◆ **Compito da svolgere**
Puoi proseguire il brano sulla didattica a distanza riportato più sotto, scrivendo il seguito subito dopo la sua ultima frase?

◆ **Brano fornito**
Il tempo non fa sconti. Va e poi torna. Riparte. Si ferma, annidandosi dentro i bordi di una coscienza che non vuole ricordare ma emerge nella precognizione di un sogno o di una sillaba che colora la mente con una calligrafia nuova.
La didattica a distanza non è la tradizione. Ha un carattere d’urgenza come una sala operatoria che nei suoi ambienti sterili e negli attrezzi puliti sono un richiamano continuo alla vita. Non dobbiamo dimenticarci che nell’emergenza deve emergere un’istruzione sana capace di parlare di emozioni. L’alfabetizzazione televisiva degli anni ’50 era fatta di contenuti e contenitori affettivi vuoti.
Oggi, la Dad cerca di colmare dei vuoti ed è proprio per questo che non deve in alcun modo prescindere dall’alfabetizzazione emotiva.
I mezzi moderni ci pongo difronte a una didattica nuova in cui lo sguardo dello studente ha la potenza espressiva di continuare a dire quella parte nascosta che le parole vorrebbero far scomparire. I nostri studenti non sono delle camere vuote, dei manifesti di propagande e un proliferare di schede da riempire, non sono dei contenitori vuoti da subissare.
No, la Dad entra con l’emergenza, subentra ai banchi di scuola che rimangono vuoti. Entra nelle aule silenziose e nelle pareti che rimango spoglie. Si svuotano i luoghi abituali, quelli odiati e amati, che tornano nostalgici nei i ricordi.
La Dad non è didattica perché la scuola è ben altro di un compito da finire o una pagina da riempire. Non possiamo dimenticarci di questo. In questo stato di emergenza e di necessità, tutti siamo attraversati da una tempesta emozionale di una routine che è stata cancellata, fatta a brandelli come uno straccio vecchio di cui disfarci presto.

◆ **Elenco fornito**
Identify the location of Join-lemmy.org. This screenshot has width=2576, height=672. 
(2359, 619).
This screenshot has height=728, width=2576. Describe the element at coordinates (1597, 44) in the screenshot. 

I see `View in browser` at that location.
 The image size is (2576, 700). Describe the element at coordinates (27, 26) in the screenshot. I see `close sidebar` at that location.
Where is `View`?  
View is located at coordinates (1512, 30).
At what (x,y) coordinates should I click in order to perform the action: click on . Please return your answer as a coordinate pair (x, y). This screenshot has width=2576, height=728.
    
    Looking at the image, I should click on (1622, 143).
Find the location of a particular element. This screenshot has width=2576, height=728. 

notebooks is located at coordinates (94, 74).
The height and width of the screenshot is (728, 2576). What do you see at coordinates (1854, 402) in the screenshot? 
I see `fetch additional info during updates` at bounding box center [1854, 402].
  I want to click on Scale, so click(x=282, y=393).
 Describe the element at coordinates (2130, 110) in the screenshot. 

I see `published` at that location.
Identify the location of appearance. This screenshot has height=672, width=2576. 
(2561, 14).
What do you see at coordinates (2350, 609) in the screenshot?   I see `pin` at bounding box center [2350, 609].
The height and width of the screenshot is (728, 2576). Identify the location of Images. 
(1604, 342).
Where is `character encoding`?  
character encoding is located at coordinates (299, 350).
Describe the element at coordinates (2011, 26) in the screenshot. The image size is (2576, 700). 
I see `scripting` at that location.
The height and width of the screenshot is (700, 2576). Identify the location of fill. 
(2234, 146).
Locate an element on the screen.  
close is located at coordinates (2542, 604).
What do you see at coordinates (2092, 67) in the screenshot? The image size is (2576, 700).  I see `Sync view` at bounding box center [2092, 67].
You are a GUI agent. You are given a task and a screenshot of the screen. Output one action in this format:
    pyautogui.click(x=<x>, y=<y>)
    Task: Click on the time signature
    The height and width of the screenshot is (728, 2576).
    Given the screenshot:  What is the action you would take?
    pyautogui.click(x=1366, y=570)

◆ **Risposta al compito**
Essa conserva inalterate degli squarci di incredibili interazione in cui il contatto non è una semplificazione dell’impossibilità. È una routine pedagogica di continuità con il senso di normalità. È il senso appagante del prepararsi e del prendersi cura del proprio corpo. È un pigiama che viene riposto nel cassetto, marcando la differenza tra il giorno e la notte, tra l’esserci e il non esserci. È uno spazio abitato di persone che si trovano per parlare di ciò che sento, provano e vivono nei limiti di una quarantena che li obbliga a guardarsi dentro. È la solitudine che cessa perché ci sono gli amici. C’è il compagno di banco che ripropone le sue battute, c’è un senso di identità che non si perde. Ci sono i sorrisi dei bambini, quella sorta di beatitudine infinita in cui arde forte il desiderio di ricominciare. La nostalgia e la mancanza si disperdono lentamente nei suoni dei tasti, mentre nel cliccare del mouse sorge la possibilità di non essere soli. Vengono in qualche sconfitte dalla voglia stare insieme, dal farsi compagnia condividendo le gioie e i dolori. La didattica a distanza è una fruizione infinita di emozioni che nel “meet” ritornano. È lo spazio condiviso di una dialettica di un gruppo e di pezzi di società che si ritrovano. È un contenitore emotivo, affettivo e sociale in cui il contatto visivo è la parte attiva ed attivante. È la ripetizione costante che l’attesa premia creando certezze. Il contatto umano si trasforma in una routine pedagogica del prenderci virtualmente per mano. È uno sguardo di continuità tra ciò che c’era e ciò che c’è adesso. C’è il senso di responsabilità dell’essere connessi e presenti. Ci si affida alla responsabilità degli studenti, si fa appello alla loro maturità, alla loro crescita e al senso che hanno di se stessi. È un gesto di fiducia continuo in cui affidarsi e fidarsi sono delle possibilità concrete.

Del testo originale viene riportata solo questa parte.